[brb725]

I have a quick question for you chemists who are much brighter than I. How can I determine the Ka value of a weak, monoprotic acid (with a concentration of 0.10 m) through finding the percent ionization by freezing point depression? I completely understand how to find the percent ionization, but I am confused on how to translate that data into the ka value for the weak acid. Thanks in advance.

[Borek]

Think about stoichiometry of dissociation. How does dissociation change number of molecules/ions dissolved?

[brb725]

Think about stoichiometry of dissociation. How does dissociation change number of molecules/ions dissolved?

Dissociation will increase the number of molecules dissolved. So, if I was working with a 0.10 molal solution of HCl, for example, I would have an effective molality of 0.20, correct? But for a weak acid it will be much less than that.

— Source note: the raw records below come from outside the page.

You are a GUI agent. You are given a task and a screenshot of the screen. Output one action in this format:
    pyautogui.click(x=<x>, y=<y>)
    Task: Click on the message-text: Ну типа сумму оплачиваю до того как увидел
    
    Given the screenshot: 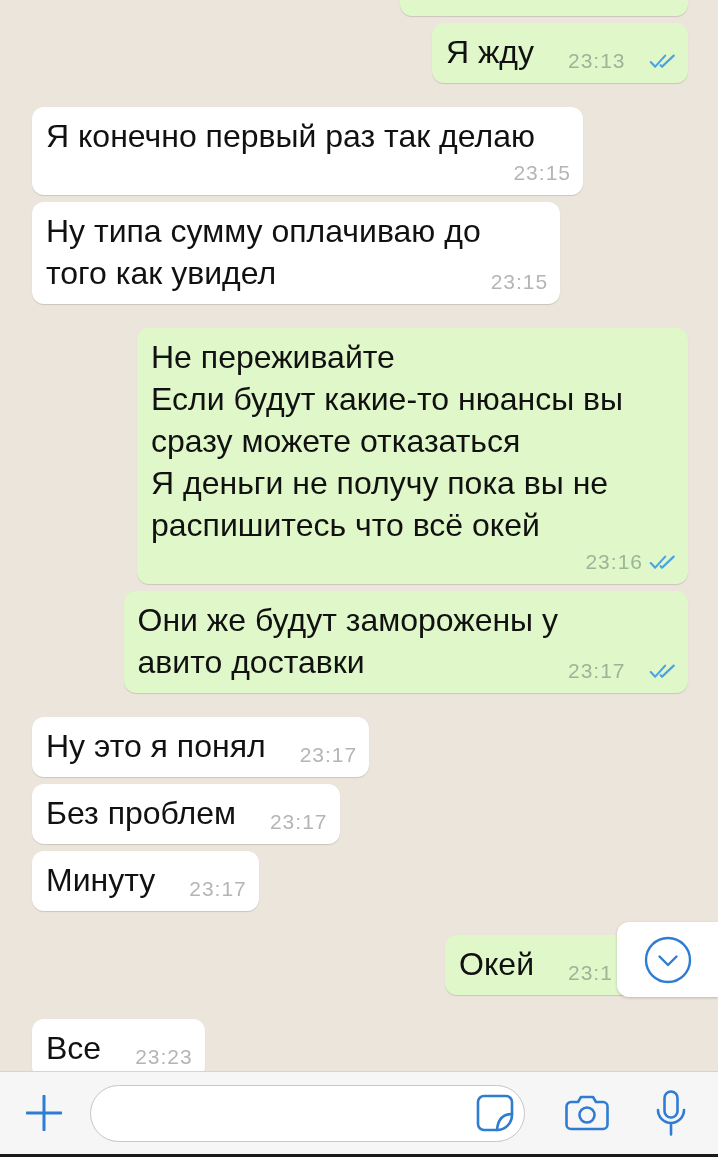 What is the action you would take?
    pyautogui.click(x=264, y=252)
     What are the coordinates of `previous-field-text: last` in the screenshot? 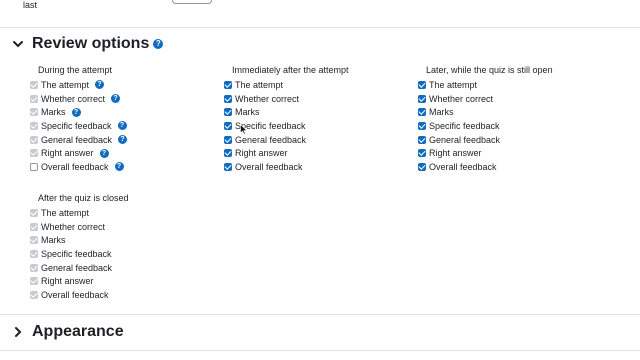 It's located at (30, 5).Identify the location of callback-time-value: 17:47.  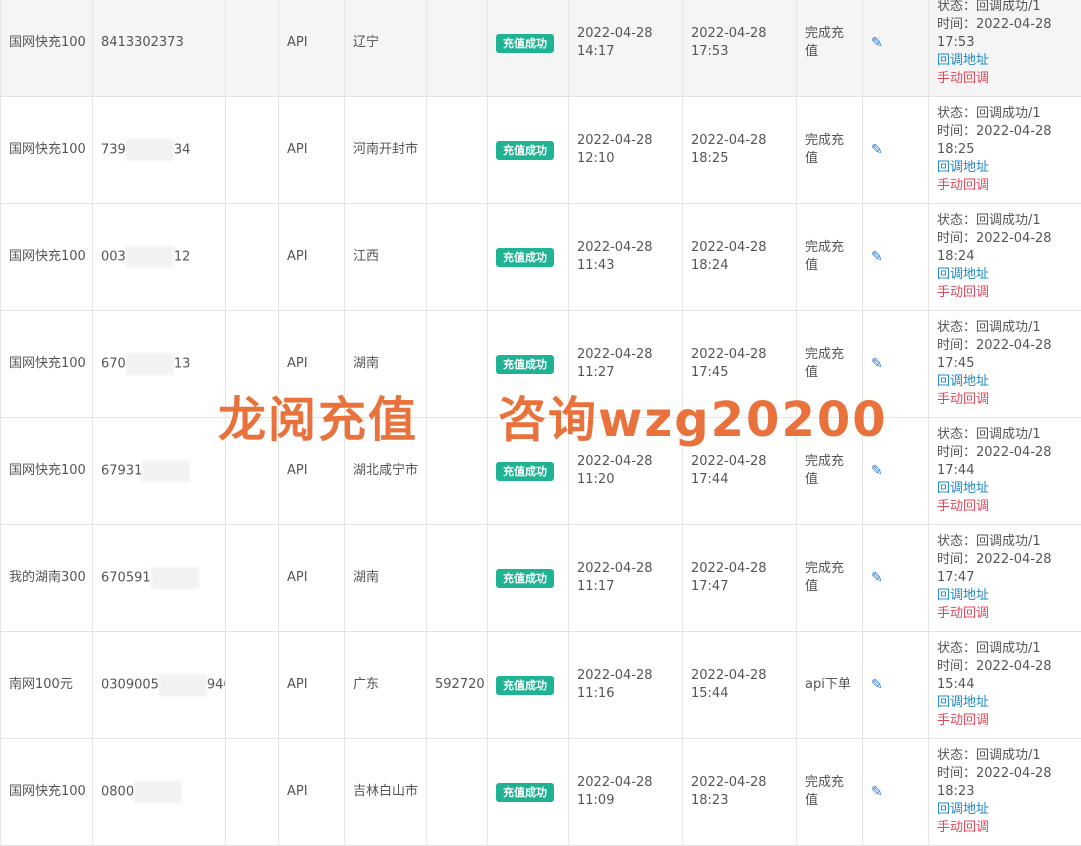
(1005, 578).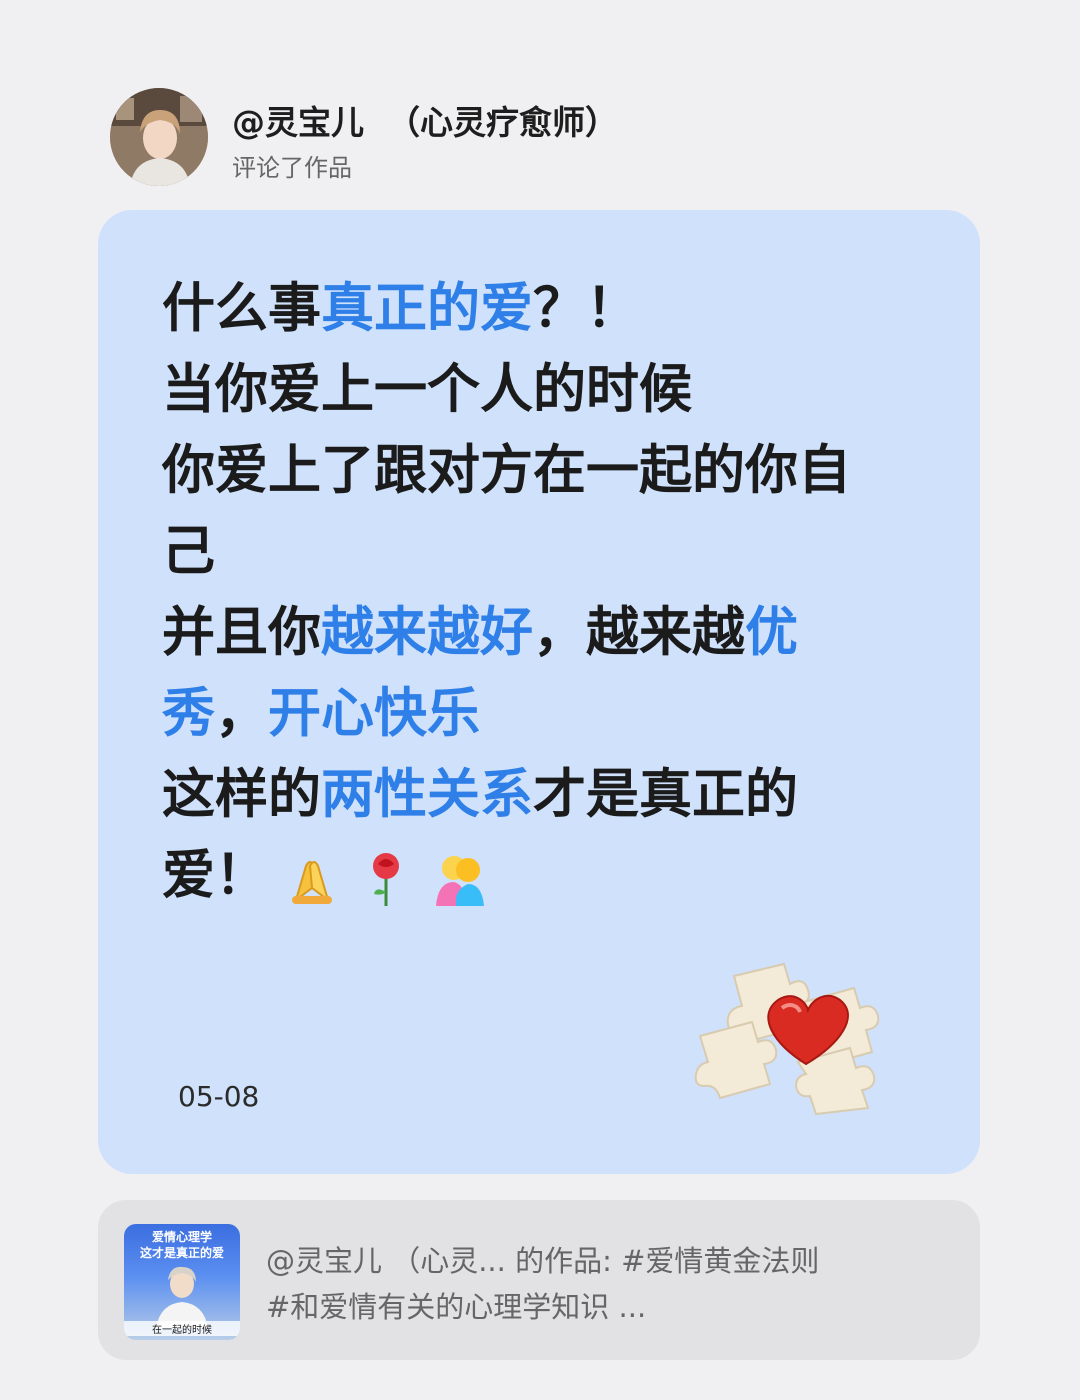 The image size is (1080, 1400). Describe the element at coordinates (159, 137) in the screenshot. I see `avatar` at that location.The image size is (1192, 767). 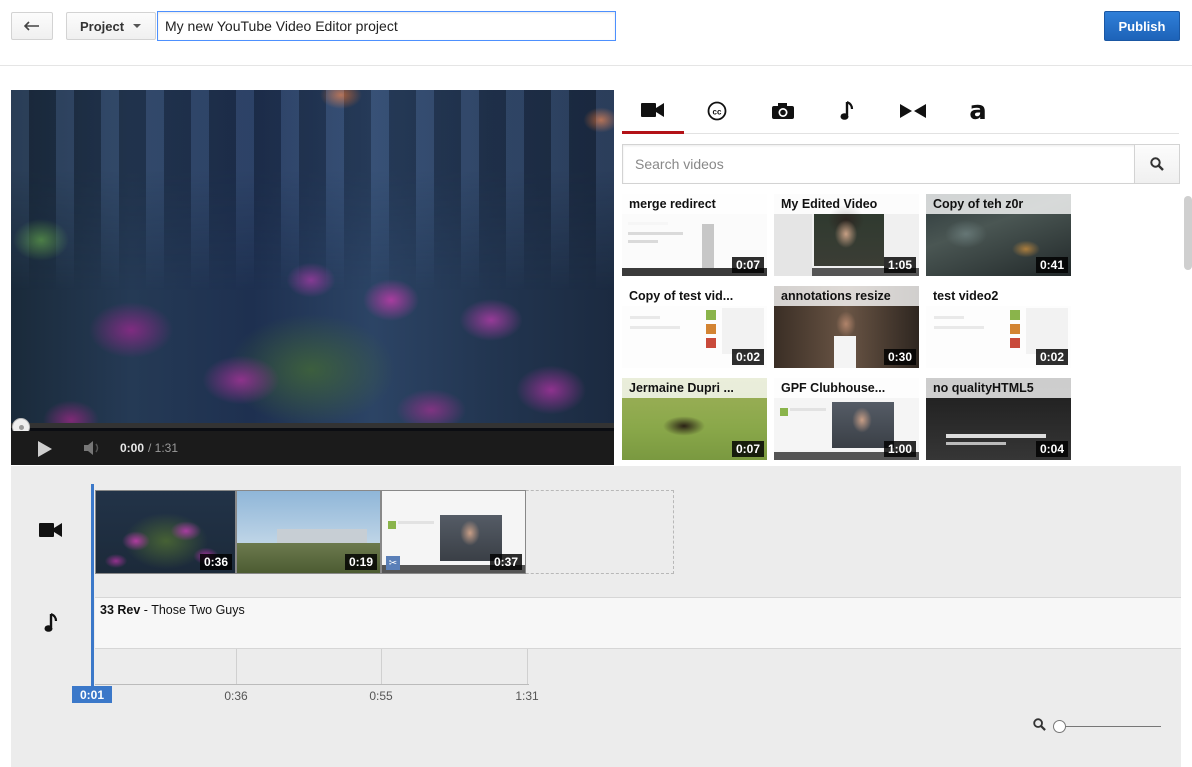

But, I am still confused on how to find the Ka value. Will the percent ionization be the Ka value for the weak acid? Or, would the Ka value be equal to the van't Hoff factor?

[xenon]

what do you mean by effective molality

[Borek]

But, I am still confused on how to find the Ka value. Will the percent ionization be the Ka value for the weak acid? Or, would the Ka value be equal to the van't Hoff factor?

None. Look at the definition of percent ionization. Think, how you can use it to calculate concentrations of HA and H⁺/A^-. Once you will get through these calculations, all you need is to put these values into Ka definition.

[brb725]

what do you mean by effective molality

Again, if I was using 0.10 molal of HCL, it would completely dissociate into a proton and a chloride ion, so you'd effectively have 0.20 moles of particles affecting the freezing point for every kilogram of solvent. So, as far as freezing point (or boiling point) is concerned, the solution has an effective molality of 0.20 molal.

[brb725]

None. Look at the definition of percent ionization. Think, how you can use it to calculate concentrations of HA and H⁺/A^-. Once you will get through these calculations, all you need is to put these values into Ka definition.

Ok, I think I'm following you. So, if I have a 0.10 molal solution of a weak acid, and I experimentally find that it has a percent ionization of 5%, I would multiply 0.10 by 0.05, which would give me a concentration of 5.0 x 10^-3 molal for both H⁺ and A^-, correct? And I would subtract 5.0 x 10^-3 from 0.10, giving me a concentration of 0.095 molal of HA.

So, would Ka = ([5.0 x 10^-3] X [5.0 x 10^-3])/ [0.095] = 2.6 x 10^-4
or did I do that completely wrong?

[Borek]

Wasn't that hard

[brb725]

Definitely a lot easier than I thought . Thanks for all the help, it is very appreciated.